Task brief:
Could you reproduce, word for word, everything below from the line containing "Viewport: 220px width, 204px height." down to the line containing "Expand the +3", with both of those lines included and no others?

Exercise input:
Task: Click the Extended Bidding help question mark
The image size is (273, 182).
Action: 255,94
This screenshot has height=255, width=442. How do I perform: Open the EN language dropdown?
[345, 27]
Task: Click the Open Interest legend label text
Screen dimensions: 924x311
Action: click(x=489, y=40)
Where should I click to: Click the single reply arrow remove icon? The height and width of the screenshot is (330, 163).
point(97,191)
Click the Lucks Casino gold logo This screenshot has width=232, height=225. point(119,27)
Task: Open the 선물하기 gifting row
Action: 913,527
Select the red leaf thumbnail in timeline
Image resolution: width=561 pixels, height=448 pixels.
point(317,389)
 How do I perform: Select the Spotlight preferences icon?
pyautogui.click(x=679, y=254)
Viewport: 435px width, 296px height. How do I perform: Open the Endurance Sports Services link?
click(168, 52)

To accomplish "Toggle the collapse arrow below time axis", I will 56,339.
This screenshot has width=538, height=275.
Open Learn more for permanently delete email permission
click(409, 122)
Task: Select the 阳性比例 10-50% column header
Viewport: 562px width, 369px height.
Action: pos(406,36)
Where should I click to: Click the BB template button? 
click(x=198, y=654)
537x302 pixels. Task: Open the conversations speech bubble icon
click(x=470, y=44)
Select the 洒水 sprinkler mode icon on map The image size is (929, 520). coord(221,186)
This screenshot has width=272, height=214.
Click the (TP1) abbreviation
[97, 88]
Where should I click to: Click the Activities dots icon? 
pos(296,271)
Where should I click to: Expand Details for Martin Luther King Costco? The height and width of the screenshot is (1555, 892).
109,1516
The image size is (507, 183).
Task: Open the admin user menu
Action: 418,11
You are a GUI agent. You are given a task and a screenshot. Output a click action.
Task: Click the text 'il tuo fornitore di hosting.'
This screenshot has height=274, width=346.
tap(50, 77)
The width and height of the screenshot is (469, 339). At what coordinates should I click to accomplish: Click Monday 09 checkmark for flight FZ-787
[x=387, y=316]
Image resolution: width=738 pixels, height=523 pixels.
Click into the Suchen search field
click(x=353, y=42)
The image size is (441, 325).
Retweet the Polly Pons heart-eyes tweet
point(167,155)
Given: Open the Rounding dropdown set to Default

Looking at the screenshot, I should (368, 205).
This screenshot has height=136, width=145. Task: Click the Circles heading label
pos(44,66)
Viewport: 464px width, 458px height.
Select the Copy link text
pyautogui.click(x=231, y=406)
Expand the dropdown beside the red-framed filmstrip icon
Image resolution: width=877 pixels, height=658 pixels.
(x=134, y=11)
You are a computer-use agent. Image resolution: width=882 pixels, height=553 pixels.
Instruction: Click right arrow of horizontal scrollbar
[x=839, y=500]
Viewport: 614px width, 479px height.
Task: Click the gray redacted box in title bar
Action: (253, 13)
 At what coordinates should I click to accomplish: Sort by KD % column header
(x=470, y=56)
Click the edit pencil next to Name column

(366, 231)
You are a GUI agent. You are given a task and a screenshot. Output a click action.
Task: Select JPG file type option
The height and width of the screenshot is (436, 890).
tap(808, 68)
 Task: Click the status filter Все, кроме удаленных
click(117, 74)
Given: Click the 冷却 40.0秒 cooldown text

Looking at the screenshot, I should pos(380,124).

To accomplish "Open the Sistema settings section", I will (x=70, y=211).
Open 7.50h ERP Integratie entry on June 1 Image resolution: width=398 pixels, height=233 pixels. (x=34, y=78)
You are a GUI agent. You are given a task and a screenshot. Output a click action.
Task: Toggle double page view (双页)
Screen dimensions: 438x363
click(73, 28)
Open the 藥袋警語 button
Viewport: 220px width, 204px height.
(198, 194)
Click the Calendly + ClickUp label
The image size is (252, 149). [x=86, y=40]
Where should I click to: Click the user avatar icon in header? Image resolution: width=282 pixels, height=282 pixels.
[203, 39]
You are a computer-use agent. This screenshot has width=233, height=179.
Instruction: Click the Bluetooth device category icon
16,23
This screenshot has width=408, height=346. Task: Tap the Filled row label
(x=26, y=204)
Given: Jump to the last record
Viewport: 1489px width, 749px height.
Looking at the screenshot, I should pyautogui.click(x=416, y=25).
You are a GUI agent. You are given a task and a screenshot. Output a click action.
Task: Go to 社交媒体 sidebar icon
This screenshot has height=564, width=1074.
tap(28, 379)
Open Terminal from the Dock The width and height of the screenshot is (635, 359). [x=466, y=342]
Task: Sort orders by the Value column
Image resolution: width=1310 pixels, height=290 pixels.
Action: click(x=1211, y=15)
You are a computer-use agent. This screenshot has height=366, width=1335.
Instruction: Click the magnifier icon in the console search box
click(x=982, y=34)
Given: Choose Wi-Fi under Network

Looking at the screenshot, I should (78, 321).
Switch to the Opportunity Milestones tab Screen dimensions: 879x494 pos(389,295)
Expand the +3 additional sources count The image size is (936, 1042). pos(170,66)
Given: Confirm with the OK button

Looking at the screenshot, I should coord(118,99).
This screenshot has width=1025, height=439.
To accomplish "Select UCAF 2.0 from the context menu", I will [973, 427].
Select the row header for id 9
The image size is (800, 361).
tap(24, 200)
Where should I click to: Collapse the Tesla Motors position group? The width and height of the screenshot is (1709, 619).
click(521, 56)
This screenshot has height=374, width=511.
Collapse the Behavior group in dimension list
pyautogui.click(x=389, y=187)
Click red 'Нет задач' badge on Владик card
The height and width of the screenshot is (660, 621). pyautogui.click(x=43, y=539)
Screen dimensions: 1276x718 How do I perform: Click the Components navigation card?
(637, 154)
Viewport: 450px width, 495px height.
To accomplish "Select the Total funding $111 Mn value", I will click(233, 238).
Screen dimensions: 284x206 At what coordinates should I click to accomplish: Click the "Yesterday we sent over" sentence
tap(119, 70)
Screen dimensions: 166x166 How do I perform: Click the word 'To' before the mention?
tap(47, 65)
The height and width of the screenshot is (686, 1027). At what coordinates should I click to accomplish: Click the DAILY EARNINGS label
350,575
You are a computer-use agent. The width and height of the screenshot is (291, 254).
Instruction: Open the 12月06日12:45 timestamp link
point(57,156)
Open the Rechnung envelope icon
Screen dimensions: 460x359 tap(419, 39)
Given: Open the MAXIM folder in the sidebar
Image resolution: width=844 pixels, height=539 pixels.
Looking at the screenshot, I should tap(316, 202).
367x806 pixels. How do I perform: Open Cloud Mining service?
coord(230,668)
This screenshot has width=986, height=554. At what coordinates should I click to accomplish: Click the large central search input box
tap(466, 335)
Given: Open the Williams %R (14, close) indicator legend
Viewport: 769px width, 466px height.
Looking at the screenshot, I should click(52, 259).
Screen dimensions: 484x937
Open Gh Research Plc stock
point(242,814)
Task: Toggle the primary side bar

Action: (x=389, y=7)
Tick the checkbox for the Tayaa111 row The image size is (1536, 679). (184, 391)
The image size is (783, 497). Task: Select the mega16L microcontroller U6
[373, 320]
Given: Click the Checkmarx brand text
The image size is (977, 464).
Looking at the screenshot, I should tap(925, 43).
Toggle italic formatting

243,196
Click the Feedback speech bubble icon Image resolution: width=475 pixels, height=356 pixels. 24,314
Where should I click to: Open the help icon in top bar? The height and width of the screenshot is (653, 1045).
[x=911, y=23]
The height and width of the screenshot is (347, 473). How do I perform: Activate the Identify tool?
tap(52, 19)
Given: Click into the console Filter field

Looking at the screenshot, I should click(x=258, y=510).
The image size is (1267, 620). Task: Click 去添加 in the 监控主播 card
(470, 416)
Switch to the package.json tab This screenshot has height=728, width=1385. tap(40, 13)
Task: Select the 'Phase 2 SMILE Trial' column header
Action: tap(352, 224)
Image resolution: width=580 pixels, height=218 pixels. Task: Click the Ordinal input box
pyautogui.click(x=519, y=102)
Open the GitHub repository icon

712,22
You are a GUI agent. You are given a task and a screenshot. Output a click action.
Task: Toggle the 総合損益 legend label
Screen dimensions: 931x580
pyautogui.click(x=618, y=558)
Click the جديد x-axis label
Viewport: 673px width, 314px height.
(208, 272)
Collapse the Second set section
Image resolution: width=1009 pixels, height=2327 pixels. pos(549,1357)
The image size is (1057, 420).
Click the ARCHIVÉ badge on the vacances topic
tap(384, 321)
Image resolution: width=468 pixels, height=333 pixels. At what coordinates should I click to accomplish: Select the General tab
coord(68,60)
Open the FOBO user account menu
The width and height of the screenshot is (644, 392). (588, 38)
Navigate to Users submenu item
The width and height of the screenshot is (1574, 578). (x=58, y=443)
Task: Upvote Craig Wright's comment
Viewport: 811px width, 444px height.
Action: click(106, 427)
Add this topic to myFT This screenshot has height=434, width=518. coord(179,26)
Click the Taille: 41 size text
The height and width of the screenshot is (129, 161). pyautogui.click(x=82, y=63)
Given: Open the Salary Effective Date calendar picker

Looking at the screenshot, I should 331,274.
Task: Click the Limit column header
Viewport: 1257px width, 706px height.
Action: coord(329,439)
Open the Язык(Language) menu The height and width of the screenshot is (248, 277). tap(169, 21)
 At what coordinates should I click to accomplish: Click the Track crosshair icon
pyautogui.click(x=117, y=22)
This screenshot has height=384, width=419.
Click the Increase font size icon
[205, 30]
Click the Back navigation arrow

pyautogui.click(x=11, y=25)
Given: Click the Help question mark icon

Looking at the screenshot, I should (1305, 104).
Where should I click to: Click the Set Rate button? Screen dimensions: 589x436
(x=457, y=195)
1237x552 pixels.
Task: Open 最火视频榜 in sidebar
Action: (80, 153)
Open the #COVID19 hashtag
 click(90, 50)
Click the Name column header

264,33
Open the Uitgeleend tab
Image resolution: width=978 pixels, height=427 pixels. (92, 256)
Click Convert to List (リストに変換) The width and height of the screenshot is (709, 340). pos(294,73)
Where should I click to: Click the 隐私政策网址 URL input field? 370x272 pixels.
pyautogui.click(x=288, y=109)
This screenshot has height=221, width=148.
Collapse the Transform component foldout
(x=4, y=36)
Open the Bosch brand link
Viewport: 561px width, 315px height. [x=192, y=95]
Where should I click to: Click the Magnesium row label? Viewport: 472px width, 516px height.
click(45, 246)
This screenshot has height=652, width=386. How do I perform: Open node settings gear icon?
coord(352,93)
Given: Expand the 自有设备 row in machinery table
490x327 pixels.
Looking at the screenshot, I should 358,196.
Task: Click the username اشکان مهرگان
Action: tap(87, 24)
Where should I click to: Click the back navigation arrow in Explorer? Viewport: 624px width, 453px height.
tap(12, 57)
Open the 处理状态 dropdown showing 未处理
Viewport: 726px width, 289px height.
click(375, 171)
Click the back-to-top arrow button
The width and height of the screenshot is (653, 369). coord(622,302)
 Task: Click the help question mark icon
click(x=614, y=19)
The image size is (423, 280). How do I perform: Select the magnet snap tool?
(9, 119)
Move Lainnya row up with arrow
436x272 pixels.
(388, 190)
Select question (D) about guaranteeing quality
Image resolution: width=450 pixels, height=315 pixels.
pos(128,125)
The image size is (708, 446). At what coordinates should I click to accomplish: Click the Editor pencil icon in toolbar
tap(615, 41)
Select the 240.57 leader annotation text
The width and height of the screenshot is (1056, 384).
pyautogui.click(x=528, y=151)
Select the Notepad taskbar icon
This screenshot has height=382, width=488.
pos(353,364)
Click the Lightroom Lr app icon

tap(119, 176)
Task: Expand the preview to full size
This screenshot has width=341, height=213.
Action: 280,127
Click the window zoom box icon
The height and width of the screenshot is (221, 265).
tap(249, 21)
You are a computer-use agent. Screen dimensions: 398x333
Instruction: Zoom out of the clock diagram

Result of the exercise:
Viewport: 220px width, 204px height.
(198, 194)
Click the Calendly + ClickUp label
The image size is (252, 149). [x=86, y=40]
Where should I click to: Click the user avatar icon in header? Image resolution: width=282 pixels, height=282 pixels.
[203, 39]
You are a computer-use agent. This screenshot has width=233, height=179.
Instruction: Click the Bluetooth device category icon
16,23
This screenshot has width=408, height=346. Task: Tap the Filled row label
(x=26, y=204)
Given: Jump to the last record
Viewport: 1489px width, 749px height.
Looking at the screenshot, I should pyautogui.click(x=416, y=25).
You are a GUI agent. You are given a task and a screenshot. Output a click action.
Task: Go to 社交媒体 sidebar icon
This screenshot has height=564, width=1074.
tap(28, 379)
Open Terminal from the Dock The width and height of the screenshot is (635, 359). [x=466, y=342]
Task: Sort orders by the Value column
Image resolution: width=1310 pixels, height=290 pixels.
Action: click(x=1211, y=15)
You are a computer-use agent. This screenshot has height=366, width=1335.
Instruction: Click the magnifier icon in the console search box
click(x=982, y=34)
Given: Choose Wi-Fi under Network

Looking at the screenshot, I should (78, 321).
Switch to the Opportunity Milestones tab Screen dimensions: 879x494 pos(389,295)
Expand the +3 additional sources count The image size is (936, 1042). pos(170,66)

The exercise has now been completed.